Not the most original line. But efficient and, in his case, effective. It had been five years. Both her and Katya's lives were on the line. And she needed Jake to help her retrieve the Rose. She glanced at his lips, imagined them kissing her nipples, and felt the skin around them tingle.

She held the door firm. ‘What about your girlfriend?'

It didn't seem to faze him.

‘History,' he replied.

‘Does she think so?'

‘Does now.'

Good answer. He said nothing more. Most men would have babbled or bull-shitted on, digging themselves in deeper, killing the moment. Jake just stood there, waiting for her answer, not pressuring her. But her heart had already sped up. She hadn't felt like this since before… she flushed the thought away. Slick and Pox had owned her too long. But thinking about it made her realise something shocking. It was the anniversary, almost to the day – five years. She ground her teeth, banged her brow against the door.

‘Are you okay?' Jake asked.

‘No,' she replied.

Five fucking years.

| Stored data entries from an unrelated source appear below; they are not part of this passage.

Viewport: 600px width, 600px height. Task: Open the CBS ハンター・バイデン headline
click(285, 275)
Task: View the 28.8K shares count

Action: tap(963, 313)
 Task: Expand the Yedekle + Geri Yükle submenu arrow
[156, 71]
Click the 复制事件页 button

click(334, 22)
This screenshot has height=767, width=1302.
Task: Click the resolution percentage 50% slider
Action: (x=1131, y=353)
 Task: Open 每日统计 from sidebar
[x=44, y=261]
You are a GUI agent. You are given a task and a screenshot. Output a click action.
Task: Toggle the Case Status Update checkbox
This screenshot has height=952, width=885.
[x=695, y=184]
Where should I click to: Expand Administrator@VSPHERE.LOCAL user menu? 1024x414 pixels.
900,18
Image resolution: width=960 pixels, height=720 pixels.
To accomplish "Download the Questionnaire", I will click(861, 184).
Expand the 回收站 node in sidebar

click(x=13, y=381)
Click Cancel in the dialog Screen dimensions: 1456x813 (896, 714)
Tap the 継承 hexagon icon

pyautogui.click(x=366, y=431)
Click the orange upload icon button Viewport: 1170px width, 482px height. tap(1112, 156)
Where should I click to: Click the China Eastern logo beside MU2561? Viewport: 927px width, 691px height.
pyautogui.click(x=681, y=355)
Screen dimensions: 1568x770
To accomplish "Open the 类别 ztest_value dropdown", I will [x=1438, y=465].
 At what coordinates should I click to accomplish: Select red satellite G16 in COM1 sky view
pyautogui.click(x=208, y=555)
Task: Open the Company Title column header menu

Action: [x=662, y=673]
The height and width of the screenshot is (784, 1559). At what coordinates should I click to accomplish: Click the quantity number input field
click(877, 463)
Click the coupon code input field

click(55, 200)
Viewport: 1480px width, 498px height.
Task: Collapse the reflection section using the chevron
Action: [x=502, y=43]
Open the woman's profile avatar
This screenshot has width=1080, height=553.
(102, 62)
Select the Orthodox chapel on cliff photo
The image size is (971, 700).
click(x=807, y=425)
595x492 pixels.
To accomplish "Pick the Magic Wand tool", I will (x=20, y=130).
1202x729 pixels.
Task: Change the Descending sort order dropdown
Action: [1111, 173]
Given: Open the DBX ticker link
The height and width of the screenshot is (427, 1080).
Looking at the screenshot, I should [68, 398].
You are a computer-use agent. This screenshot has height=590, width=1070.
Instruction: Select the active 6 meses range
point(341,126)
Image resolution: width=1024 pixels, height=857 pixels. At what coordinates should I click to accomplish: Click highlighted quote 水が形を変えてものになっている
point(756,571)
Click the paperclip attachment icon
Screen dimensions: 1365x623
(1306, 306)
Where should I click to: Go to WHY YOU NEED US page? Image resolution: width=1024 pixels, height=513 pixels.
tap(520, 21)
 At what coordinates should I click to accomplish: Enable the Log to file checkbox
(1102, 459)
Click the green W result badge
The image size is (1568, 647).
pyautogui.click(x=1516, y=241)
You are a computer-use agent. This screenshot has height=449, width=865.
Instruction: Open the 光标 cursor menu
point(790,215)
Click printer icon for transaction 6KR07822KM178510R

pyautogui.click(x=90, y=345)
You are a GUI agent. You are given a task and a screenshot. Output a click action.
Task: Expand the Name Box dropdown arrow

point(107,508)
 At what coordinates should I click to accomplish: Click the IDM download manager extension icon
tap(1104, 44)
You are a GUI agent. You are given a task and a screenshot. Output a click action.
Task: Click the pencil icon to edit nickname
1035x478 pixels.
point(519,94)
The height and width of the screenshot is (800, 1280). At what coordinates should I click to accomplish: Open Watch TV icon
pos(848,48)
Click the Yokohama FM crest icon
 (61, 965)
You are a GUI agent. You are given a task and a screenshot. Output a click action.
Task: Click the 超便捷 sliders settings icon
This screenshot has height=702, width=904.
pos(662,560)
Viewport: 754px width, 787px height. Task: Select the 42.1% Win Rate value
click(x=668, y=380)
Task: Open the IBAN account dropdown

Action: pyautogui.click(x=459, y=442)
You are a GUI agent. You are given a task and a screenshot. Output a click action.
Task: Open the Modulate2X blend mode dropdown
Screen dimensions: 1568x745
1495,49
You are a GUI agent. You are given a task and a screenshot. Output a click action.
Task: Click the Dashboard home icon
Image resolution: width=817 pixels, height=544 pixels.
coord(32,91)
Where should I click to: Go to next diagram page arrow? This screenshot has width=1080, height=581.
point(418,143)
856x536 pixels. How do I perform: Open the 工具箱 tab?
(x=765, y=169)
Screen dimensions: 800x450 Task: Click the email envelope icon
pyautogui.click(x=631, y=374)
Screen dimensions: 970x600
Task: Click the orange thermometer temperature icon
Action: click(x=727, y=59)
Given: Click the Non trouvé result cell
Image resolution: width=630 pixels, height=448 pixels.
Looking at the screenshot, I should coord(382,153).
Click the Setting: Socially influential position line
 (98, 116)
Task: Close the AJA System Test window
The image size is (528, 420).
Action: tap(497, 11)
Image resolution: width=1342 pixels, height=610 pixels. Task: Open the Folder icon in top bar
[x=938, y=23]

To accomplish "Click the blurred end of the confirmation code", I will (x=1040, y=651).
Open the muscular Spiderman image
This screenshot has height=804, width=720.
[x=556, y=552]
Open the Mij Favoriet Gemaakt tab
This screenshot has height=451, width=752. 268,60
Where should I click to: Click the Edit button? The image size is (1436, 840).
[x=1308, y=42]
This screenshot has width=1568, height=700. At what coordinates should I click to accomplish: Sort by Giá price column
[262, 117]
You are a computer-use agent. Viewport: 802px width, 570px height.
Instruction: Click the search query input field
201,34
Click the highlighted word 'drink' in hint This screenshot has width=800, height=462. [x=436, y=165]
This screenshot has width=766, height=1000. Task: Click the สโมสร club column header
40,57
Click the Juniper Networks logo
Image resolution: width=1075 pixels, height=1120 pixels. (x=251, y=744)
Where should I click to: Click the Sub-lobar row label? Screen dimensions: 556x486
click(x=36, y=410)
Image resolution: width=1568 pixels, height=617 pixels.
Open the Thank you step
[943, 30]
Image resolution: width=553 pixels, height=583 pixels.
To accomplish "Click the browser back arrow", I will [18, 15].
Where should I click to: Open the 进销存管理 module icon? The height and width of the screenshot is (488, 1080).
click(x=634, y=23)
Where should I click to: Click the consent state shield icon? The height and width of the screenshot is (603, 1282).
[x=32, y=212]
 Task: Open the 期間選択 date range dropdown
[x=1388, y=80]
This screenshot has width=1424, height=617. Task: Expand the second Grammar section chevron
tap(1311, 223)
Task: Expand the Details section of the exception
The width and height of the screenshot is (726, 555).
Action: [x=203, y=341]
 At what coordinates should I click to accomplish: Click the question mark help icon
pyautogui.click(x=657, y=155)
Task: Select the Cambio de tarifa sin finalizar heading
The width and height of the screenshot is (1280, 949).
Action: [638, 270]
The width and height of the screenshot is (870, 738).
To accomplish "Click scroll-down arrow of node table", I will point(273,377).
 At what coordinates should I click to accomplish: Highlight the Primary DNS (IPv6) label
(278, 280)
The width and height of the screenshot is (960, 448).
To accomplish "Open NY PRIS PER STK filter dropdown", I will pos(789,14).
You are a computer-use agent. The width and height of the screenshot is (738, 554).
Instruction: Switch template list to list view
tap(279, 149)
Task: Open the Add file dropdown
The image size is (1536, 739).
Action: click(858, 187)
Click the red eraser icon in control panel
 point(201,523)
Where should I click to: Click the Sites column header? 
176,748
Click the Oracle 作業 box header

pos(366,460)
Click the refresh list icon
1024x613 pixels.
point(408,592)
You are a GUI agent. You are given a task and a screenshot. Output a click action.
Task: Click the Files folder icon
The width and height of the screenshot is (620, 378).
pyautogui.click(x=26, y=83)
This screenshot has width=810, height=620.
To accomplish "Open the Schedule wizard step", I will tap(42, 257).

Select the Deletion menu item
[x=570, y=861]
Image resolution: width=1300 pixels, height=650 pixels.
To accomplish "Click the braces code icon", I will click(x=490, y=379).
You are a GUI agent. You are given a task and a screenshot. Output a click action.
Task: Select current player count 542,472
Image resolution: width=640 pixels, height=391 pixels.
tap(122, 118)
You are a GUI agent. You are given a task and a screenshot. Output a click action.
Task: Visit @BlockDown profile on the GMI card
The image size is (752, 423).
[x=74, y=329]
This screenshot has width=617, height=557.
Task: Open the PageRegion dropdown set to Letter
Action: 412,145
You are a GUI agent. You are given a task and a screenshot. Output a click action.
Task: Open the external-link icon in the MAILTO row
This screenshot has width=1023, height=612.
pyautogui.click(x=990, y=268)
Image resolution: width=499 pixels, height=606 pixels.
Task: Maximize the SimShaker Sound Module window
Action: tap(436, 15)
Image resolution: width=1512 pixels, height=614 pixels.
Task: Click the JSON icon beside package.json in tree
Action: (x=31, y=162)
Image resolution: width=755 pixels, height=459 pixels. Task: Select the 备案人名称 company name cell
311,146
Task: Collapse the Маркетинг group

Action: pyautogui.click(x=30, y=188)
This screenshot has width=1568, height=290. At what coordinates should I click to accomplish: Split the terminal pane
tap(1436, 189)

No, five
non-fucking
years. She'd slept with one man in her entire life, and now there was a CIA agent possibly sent to kill her. Slick and Pox, Kadinsky, her mother, her father, even Katya. Her life was defined by other people. What about her? What about
her
needs?

She made up her mind, and took a deep breath. ‘Just a kiss,' she said, and opened the door, standing behind it.

He entered and then turned around, next to her bed, not that there was anywhere else to stand. His mouth dropped open. She wanted to undress him there and then. But she folded her arms across her breasts, watched his eyes to see if they would glance downwards. Of course they did.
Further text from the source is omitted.